*Work instruction A*.
In the news item about the Auschwitz "bookkeeper," do these statements agree with the text? Answer yes or no for each, quoting the words that decide it.
(i) Gröning spent part of his sentence in jail.
(ii) Gröning was sentenced in 2015.
(iii) After the war, Gröning worked as an accountant in a factory.
*Work instruction B*.
Answer these questions from the news item about the Auschwitz "bookkeeper."
(i) How old was Gröning when he died?
(ii) How many of the Auschwitz SS personnel who survived the war were ever convicted?
(iii) Where was the cash from the arrivals' belongings sent?

*Exercise text*.

----

Auschwitz ‘bookkeeper’ dies, 96

Auschwitz ‘bookkeeper’ dies, 96

A former Nazi SS guard, labelled “the bookkeeper of Auschwitz” by the media, has died in hospital before serving a four-year jail sentence. 

Oskar Gröning, 96, was sentenced in 2015 for being an accessory to murder, but never went to jail due to a series of appeals based on his age and ill health.

Of Auschwitz’s 6,500 SS personnel who survived the war, fewer than 50 were ever convicted.

A former corporal in the Waffen SS, Gröning was found guilty of being an accessory to the murder of 300,000 people at Auschwitz in Poland.

He was accused of counting cash in the belongings of arrivals and sending it to Berlin. He was also assigned to “ramp duty”, processing deportees as they arrived at the camp.

After the war, Gröning worked as an accountant in a factory without revealing his wartime role but in the mid-1980s he came forward to say he had seen the mass killings in response to Holocaust deniers.

----

*Extracted data*.
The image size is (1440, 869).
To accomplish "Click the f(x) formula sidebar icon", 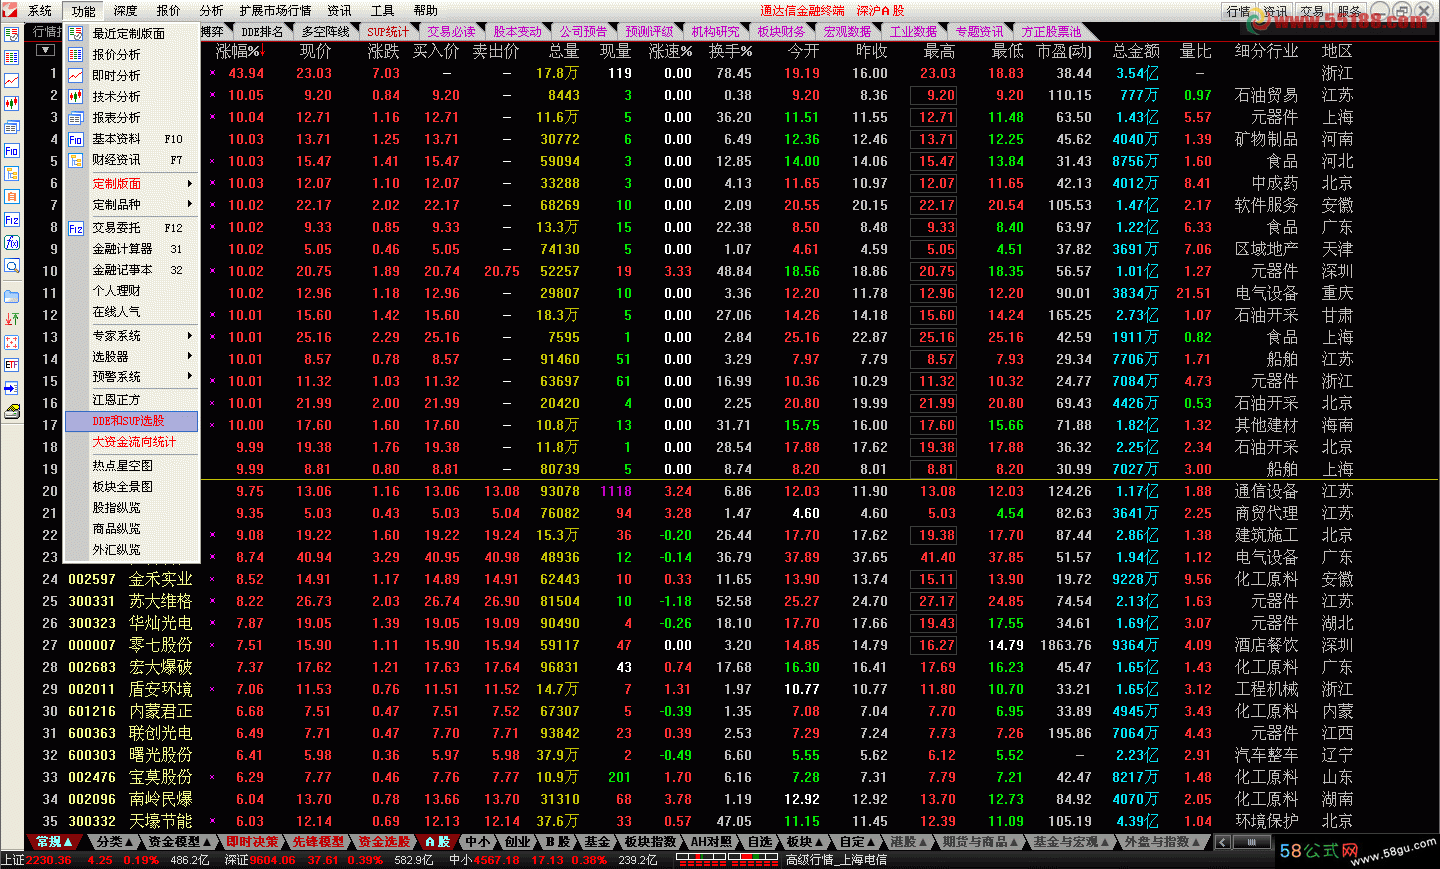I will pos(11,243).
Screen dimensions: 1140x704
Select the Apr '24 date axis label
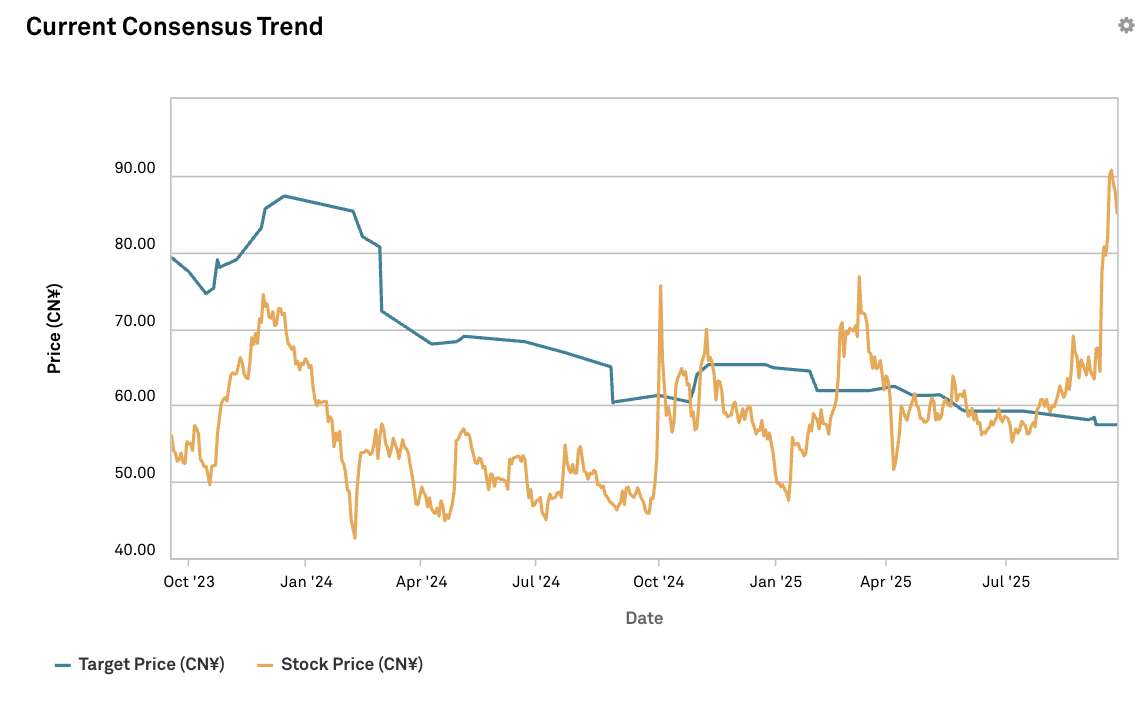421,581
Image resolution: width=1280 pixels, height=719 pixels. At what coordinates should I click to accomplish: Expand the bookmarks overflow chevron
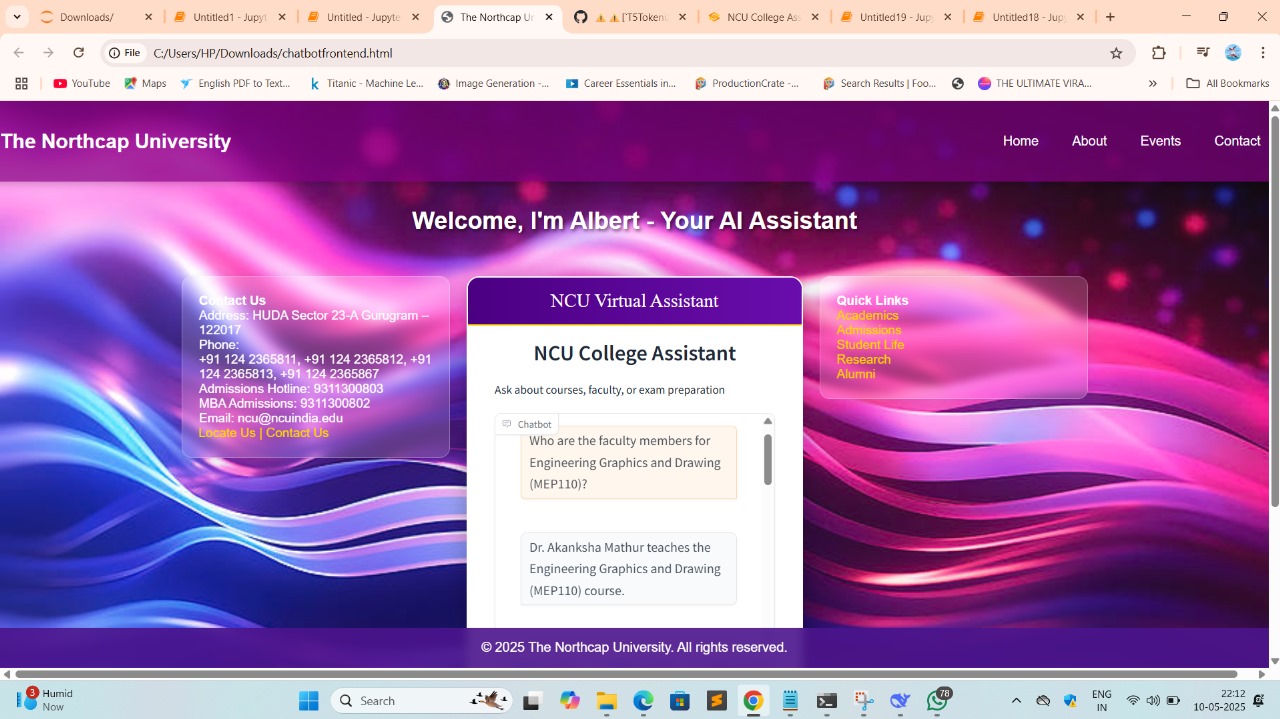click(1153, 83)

----

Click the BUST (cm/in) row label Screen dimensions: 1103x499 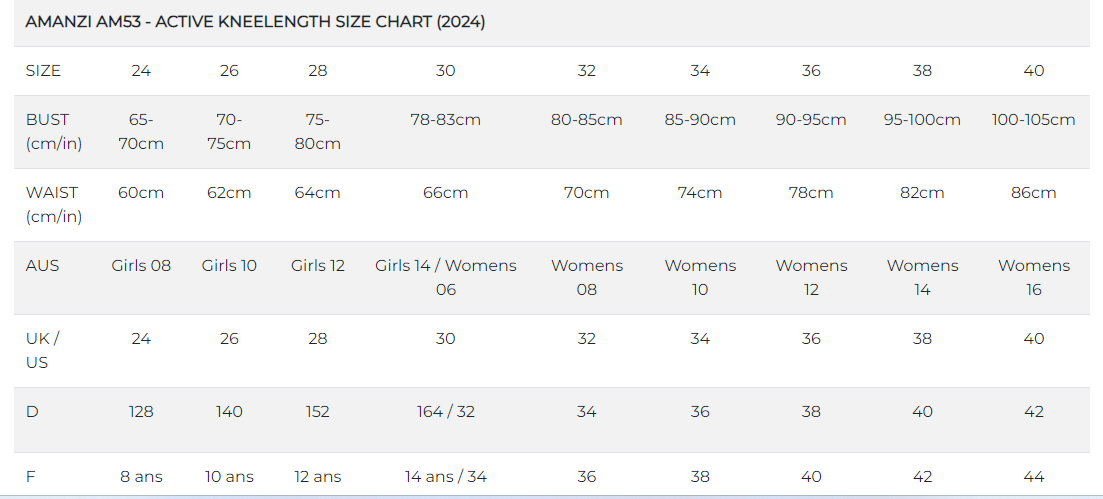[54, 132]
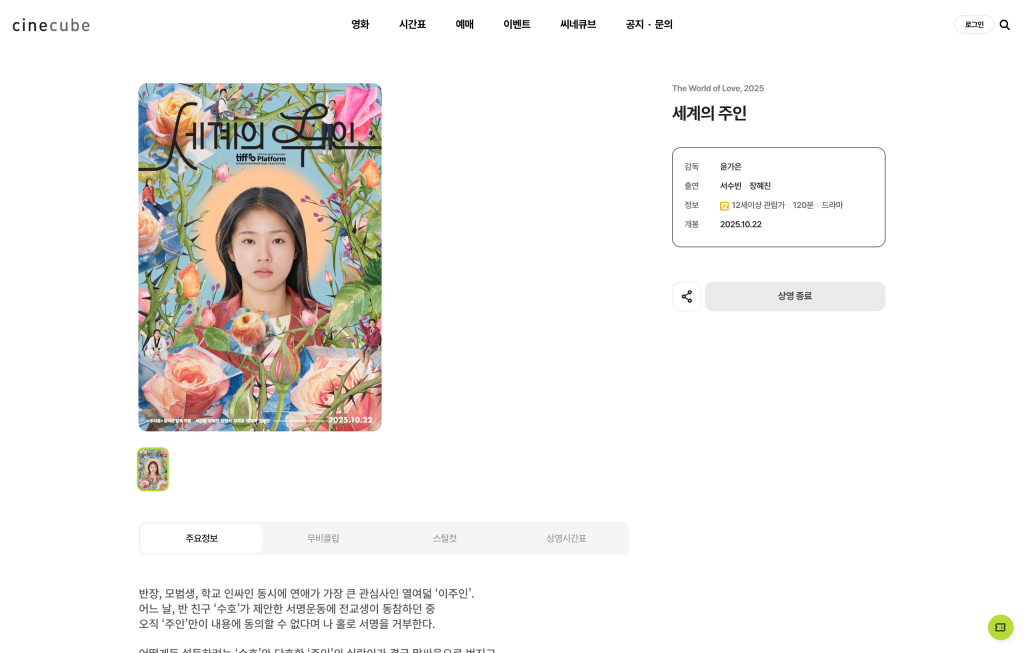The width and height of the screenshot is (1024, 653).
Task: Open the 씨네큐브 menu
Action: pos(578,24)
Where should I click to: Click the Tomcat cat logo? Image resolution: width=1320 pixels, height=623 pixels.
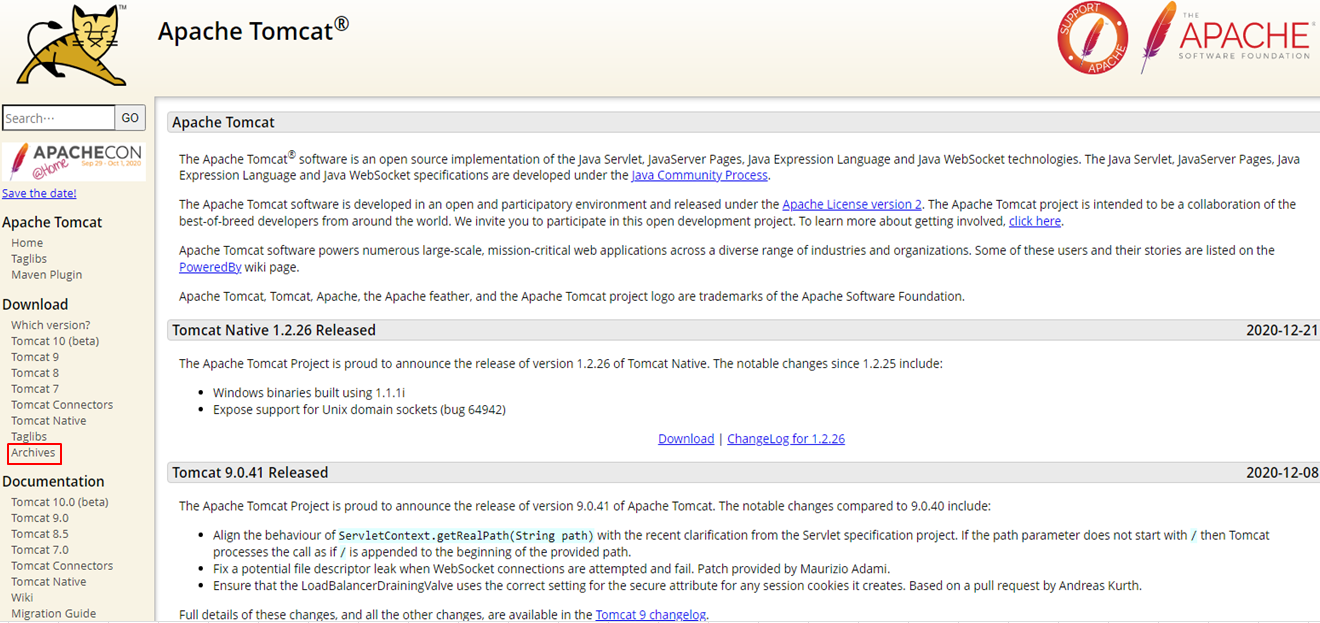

----

*Answer section A*.
(i) No: "never went to jail due to a series of appeals based on his age and ill health"
(ii) Yes: "was sentenced in 2015 for being an accessory to murder"
(iii) Yes: "Gröning worked as an accountant in a factory"

*Answer section B*.
(i) 96
(ii) Fewer than 50
(iii) Berlin